山の方へ行くと、落ち葉のお布団がうっすらとかかりはじめ、秋の気配を感じるようになりました。
お米の方も順調に実り、気付けば稲刈りの時期です。
心を込めて、美味しいお米をつくりたいので、手刈りして、天日干しします。
父からのとてもありがたい申し出により、私のひいおじいちゃんの頃から使われていたという、実家の納屋の中で数十年眠っていた「はさぎ」と「はさなわ」を、使わせてもらえることになりました。
はさぎを移動させたあとは、木が腐らないように三角錐の形にして立てかけておくそうです。
なんだか懐かしさがあり、どこかで見覚えがあるなぁと、
この光景を見て、子供の頃の記憶が少しよみがえりました。
ただ、私が子供の頃には、もう「はさがけ」は行われていなかったので、このような形で木が組まれていたことしか覚えていません。
まず穴を掘り、そこにナラの木で支柱を立てて、落葉の木で横棒を組み、更に落葉の木で支えをつけ、組んだ横棒の上にはさなわを張っていきます。
父に教えてもらいながら作業を進め、ほとんど父が一人で、あっと言う間に作り上げてしまいました。
父は小学校高学年からこの「はさぎ立て」を祖父から教わりはじめ、中学生になると、一人前に組めるようになっていたそうです。
昔の記憶を辿りながら、父がこしらえてくれました。
縄の縛り方ひとつにしても、丈夫に縛ることはもちろんのこと、使い終わった後は簡単にほどくことができ、なによりも長く使い続けられるような工夫が施されていました。

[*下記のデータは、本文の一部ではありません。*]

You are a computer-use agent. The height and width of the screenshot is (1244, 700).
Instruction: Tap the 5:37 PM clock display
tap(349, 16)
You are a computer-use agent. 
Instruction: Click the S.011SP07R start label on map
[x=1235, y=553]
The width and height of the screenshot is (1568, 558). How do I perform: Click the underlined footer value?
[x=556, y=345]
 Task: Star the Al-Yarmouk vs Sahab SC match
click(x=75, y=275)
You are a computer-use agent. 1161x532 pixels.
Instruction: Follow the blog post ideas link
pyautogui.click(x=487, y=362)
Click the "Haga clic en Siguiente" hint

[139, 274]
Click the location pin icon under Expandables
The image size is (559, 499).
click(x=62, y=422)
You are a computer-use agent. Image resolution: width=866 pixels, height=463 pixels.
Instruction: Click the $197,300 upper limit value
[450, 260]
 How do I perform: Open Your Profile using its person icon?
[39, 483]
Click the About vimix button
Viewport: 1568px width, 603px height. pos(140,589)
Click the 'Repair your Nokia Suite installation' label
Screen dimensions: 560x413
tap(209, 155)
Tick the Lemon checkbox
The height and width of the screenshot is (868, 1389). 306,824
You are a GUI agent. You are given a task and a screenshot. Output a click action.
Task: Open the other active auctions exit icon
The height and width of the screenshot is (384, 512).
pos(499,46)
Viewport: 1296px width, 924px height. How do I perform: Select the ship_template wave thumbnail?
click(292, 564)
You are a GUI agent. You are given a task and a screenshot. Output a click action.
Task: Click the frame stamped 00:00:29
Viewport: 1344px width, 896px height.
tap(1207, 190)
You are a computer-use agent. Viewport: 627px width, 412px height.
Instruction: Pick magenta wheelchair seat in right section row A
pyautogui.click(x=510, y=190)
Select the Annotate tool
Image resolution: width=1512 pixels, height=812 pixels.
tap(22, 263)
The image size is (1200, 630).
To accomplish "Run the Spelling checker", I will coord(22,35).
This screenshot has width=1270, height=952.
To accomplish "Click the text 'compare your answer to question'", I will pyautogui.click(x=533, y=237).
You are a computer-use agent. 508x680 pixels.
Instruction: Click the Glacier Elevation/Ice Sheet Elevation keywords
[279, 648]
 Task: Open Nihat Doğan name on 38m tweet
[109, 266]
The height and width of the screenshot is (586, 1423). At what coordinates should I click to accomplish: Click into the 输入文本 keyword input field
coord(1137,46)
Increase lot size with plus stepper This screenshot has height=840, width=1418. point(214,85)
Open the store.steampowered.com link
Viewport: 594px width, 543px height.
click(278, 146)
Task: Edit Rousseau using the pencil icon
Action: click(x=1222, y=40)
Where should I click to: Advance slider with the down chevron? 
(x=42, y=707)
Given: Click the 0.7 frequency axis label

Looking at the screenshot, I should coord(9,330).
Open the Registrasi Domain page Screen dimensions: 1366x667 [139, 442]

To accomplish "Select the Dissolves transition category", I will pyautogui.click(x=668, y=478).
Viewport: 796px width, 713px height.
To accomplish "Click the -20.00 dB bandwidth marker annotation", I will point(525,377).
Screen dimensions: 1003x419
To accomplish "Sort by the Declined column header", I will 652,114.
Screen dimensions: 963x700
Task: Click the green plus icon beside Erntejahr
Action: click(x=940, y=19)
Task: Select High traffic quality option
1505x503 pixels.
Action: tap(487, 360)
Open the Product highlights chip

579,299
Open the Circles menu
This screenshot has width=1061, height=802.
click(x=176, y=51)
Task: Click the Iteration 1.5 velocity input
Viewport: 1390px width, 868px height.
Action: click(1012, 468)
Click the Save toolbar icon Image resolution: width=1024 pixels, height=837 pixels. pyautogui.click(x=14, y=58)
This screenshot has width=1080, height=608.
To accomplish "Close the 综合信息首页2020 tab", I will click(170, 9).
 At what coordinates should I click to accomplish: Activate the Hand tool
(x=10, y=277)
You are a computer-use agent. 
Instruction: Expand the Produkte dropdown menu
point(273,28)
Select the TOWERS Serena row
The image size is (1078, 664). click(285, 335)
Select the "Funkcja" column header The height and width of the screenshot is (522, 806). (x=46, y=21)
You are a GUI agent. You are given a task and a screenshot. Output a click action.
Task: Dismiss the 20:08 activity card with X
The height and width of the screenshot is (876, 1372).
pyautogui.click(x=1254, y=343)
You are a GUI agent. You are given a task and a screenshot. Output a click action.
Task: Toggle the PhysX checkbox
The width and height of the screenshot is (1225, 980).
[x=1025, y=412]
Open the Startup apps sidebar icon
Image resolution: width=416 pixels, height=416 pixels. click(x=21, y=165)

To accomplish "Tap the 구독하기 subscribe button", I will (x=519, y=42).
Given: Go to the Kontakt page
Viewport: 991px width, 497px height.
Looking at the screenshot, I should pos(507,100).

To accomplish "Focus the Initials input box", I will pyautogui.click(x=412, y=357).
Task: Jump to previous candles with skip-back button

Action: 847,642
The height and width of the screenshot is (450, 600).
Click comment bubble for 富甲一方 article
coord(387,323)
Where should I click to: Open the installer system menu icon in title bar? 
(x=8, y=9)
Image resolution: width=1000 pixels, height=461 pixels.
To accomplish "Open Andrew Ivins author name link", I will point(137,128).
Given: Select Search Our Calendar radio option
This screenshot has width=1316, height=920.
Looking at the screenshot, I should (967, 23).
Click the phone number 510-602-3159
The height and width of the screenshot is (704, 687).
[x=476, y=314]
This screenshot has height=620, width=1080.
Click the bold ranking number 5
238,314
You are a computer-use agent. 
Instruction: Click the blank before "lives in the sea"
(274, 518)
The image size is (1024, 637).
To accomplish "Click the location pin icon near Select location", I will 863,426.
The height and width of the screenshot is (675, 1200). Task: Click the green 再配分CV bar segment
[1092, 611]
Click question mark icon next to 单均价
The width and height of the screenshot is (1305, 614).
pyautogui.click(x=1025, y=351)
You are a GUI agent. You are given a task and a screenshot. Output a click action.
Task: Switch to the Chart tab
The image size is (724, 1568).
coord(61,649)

昔の人たちが、いかにして、身近にあるものを大切に使い続けていたのかを、身を持って感じることのできた、とても貴重で大切なひとときでした。
正直、今まで父の凄さというものを感じたことがなかったのですが、今回のことを通じて、父の偉大さを感じ、父から学ぶべきことが、まだまだたくさんあることに気付かされました。
そしてそこには、先代から受け継がれてきたとても大切な「想い」も、感じとることができました。
私が次の世代に伝えるべきことは、こういうことなんだなぁと、今まで漠然と思っていたことが、はっきりと見えはじめてきた気がします。
はさぎ立てを通して先代の教えを伝えてくれた父に
すべてのものを大切に扱い、
今に遺してくれた先代の方々に
そして、私を支えてくれているすべての人たちに
心より感謝申し上げます。
いつもどうもありがとうございます。